Reviewed by Gerald Duff
Acclaimed writer Rod Davis in his new novel provides a mystery, the first in what promises to be a series featuring a part-time writer, TV announcer, private investigator, Vietnam veteran, and world-weary survivor named Jack Prine. He lives in New Orleans, but not in the French Quarter. Instead he prefers a location in what he believes to be a more realistic and honest part of the Big Easy, a section known as Faubourg Marigny, downriver from the Quarter and characterized by having less character than the Vieux Carre. It is on the edge of significance and metaphor, and that’s where Jack Prine has learned he can best endure the life he now leads.
The title of the novel, an unusual geographic reference, gains weight as the narrative progresses, since the true subject matter of Davis’s concern is not simply the murder of a young black man, its reason, its solution, and its playing out of the plot of identifying the guilty and supplying the emotional release the reader experiences from the punishment the miscreants so richly merit and receive. Instead, Davis presents a piercing look into the heart of the geographic and emotional location of his protagonist and his journey from jaundiced estrangement into a renewed connection with the ordinary definition of what it is to be human. In the process, Davis teases the reader into a consideration of what the words South and America mean in the new millennium.

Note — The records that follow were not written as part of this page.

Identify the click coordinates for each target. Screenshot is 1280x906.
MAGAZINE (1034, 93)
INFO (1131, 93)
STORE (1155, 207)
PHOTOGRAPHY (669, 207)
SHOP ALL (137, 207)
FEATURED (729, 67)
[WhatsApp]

Any novelist who places the action of a narrative in New Orleans seems compelled by the mythic power of that place to feature the city itself as a character in the tale that’s told. The danger for the writer is the temptation to slip into travelogue mode, to lose focus, and to end up in another clichéd recitation of the charms and alarms of the Crescent City. Davis does not make that mistake. He uses the fact and character of New Orleans and the Mississippi Delta where his characters wander and are pursued not as stage dressing but as theme and chorus to the action of his plot. “Bring what you will,” Jack Prine says at one point, “roll-on Big Muddy. You murky end of a big river.”
The South of the title of Davis’s novel is realized and presented as sunshine and subterfuge, surface cordiality and hidden judgment, the deep and lasting joys and sorrows of family, the relishing of the sensual, the consolations of religious belief (whether Christian or vodou), the indwelling violence beneath the surface of human interactions, the beauty and love of the land, the mythic dimensions of the Mississippi River valley, the issues of race, and finally the essence of the region mythically — what seems to be versus what is.
What Rod Davis tackles masterfully in this faux hard-boiled mystery is the capturing in a simple plot of murder, investigation, solution, and deserved punishment of the essential truths of what it is to be born, nurtured, schooled, and acclimated to existence in the American South. The issues he presents in riveting prose edged with darkness and dread are what Faulkner, Welty, O’Connor, Tennessee Williams, and a host of other writers of fiction, major and minor, have addressed. What does it mean to say South? What does it mean to say America.
Jack Prine has no settled answers, but his struggle to understand the nature of where he truly lives provides this powerfully fascinating novel with energy, soul, and a hope that he’ll return in another narrative to treat further what he calls “the hard shadowed streets of the Vieux Carre, the American landfall for the fallen.”